New bus lines extend service to downtown, apartments
August 31, 2012
Students looking for a way downtown, or to their friend’s apartment, have a new option thanks to two new bus lines.
The Yellow Line runs Monday through Friday and goes downtown from 6 to 9:30 p.m. The Purple Line runs from 10 p.m. to 2 a.m. and stops at apartment complexes Thursday through Saturday.
The Purple Line is a fixed-route service that replaces the Provide-A-Ride service WKU offered in the past. It will make stops at the Gables, College Suites, off-campus apartments on Campbell Lane, downtown and main campus.
Both lines have already started transporting students.
Transit Manager Stephen Rowland said a good number of students have already ridden. 53 students rode the Yellow Line on its opening night, and 280 students rode the Purple Line over its first two nights of service, Rowland said.
Jennifer Tougas, director of Parking and Transportation, said a survey her department conducted in February found the need for a shuttle to take students downtown.
“The No. 1 request was for evening service, and the number-four request was to go downtown, so with the Yellow Line we’re doing both,” Tougas said. “It’s a great way for us to help students go downtown.”
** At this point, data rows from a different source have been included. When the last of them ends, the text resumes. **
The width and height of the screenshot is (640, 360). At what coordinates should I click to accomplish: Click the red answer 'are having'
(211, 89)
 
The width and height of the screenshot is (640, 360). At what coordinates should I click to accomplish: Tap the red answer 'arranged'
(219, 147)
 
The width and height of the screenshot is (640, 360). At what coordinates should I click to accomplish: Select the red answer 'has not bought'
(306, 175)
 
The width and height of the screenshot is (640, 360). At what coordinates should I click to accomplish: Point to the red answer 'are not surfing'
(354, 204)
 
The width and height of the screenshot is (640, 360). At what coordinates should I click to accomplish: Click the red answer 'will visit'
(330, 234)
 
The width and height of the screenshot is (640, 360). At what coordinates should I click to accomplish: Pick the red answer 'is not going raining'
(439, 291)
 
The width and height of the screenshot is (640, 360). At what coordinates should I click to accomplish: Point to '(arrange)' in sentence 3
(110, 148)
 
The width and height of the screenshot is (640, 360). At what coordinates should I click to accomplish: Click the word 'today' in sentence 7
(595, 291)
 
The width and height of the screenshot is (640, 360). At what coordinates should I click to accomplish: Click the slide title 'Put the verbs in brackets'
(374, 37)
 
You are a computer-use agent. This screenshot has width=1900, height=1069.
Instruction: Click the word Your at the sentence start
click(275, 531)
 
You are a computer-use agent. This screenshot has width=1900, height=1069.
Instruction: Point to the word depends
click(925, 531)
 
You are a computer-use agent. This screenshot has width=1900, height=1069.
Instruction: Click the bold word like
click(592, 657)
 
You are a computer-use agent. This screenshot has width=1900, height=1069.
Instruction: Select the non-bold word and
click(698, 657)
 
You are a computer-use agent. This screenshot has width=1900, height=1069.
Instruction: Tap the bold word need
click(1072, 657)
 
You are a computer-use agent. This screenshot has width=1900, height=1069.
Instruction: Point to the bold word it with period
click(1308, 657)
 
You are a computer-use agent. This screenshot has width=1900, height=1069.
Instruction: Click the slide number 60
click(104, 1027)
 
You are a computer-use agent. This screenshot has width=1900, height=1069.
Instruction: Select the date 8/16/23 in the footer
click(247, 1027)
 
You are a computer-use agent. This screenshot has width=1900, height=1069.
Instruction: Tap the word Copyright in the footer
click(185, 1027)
Parking and Transportation partnered with the Student Government Association, who partially funded Provide-A-Ride to create the Purple Line.
SGA President Cory Dodds said that the contract with the provider, Franklin Taxi, ended at the start of the 2010-2011 school year because the service was late picking up students and not safe.
Tougas said Franklin Taxi didn’t meet expectations of the service.
“The last vendor that provided that service was really not able to keep up with the demand of the service, and as a result of that, we ended our contract with them,” Tougas said.
Tougas also said she felt that students abused Provide-A-Ride.
“Its original intention was if you find yourself in a situation where you don’t need to drive, call this number,” she said. “It became a ‘Hey, let’s call this and reserve our trips and everybody go out to this party,’ and that was not the intention of it.”
The cost for the Purple Line is $30,000, which was the same price as Provide-A-Ride. SGA and Parking and Transportation will continue to split the cost.
SGA can use its funding as it wishes. Dodds stressed that there is a not a student fee that funds Purple Line.
“Once we got our budget from that fee, we split it up to different things, scholarships, discretionary funding, and whenever we had Provide-A-Ride, we always set off $15,000 from our budget; same with the Purple Line,” he said.
“$30,000 sounds like a lot for this service, but you can’t put a price on a life,” he said.
Bardstown sophomore Monet Becker is upset with the idea that part of her tuition is funding Purple Line.
“I don’t see how that money is being used for academic purposes,” she said. “Since Western is an academic institution, I don’t think that SGA should use that money to fund, like I said, an after-hours basically drunk taxi service.”
Becker said instead of the Purple Line, she would rather see a stronger police presence on campus.